Restaurante a pie de carretera con un parking muy grande.Paro mucho a comer y la verdad es que la comida es muy buena pero sobretodo lo bueno que tiene es que es casera,me recuerda mucho a la comida de las abuelas.Personal muy agradable y atento.
Zona interesante, bien comunicada pero nada masificada, con muchas cosas que ver y paisajes preciosos, especialmente en primavera. Facil aparcamiento y fácil localización. Una señora muy amable al telefono y también al atendernos en el comedor. Fuimos temprano, no había gente y todo fué bastante rápido. Comida sencilla pero muy rica, aunque no muy cuidada (riñones un poco secos pero gustosos, escudella muy buena y abundante, albondigas algo escasas de salsa...), pero está por encima de lo esperable por el precio, muy contenido: menú 21€ en fin de semana, con 3 platos y bebidas; por tanto, nada que objetar.
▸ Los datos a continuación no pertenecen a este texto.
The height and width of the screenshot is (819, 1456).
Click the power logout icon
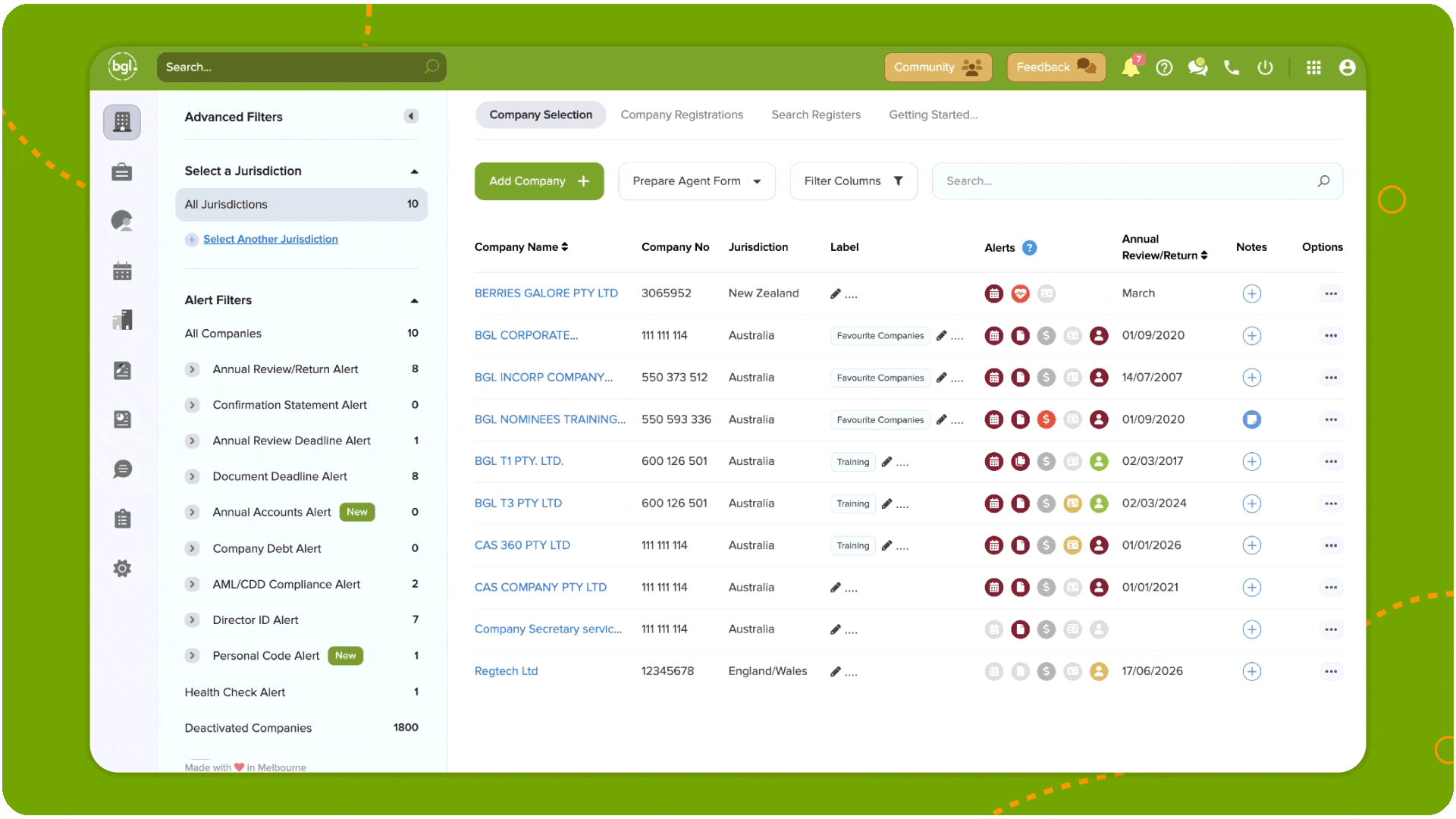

El camarero no es nada simpatico, en absoluto, aunque eficaz y no maleducado. A mi juicio, si uno no disfruta atendiendo al publico, es mejor optar por otro oficio. La hosteleria consiste en ser anfitrión, algo que no se debería hacer sin desearlo. La experiencia ha sido buena, lo recomiendo.
Bueno mal no está pero no creo que volvería pudiendo elegir otro lugar. El jabalí está muy bueno pero el resto no tanto: pedí una merluza a la plancha y estaba súper frita y algo rebozada.
El lugar es muy bonito, grande y con vistas preciosas.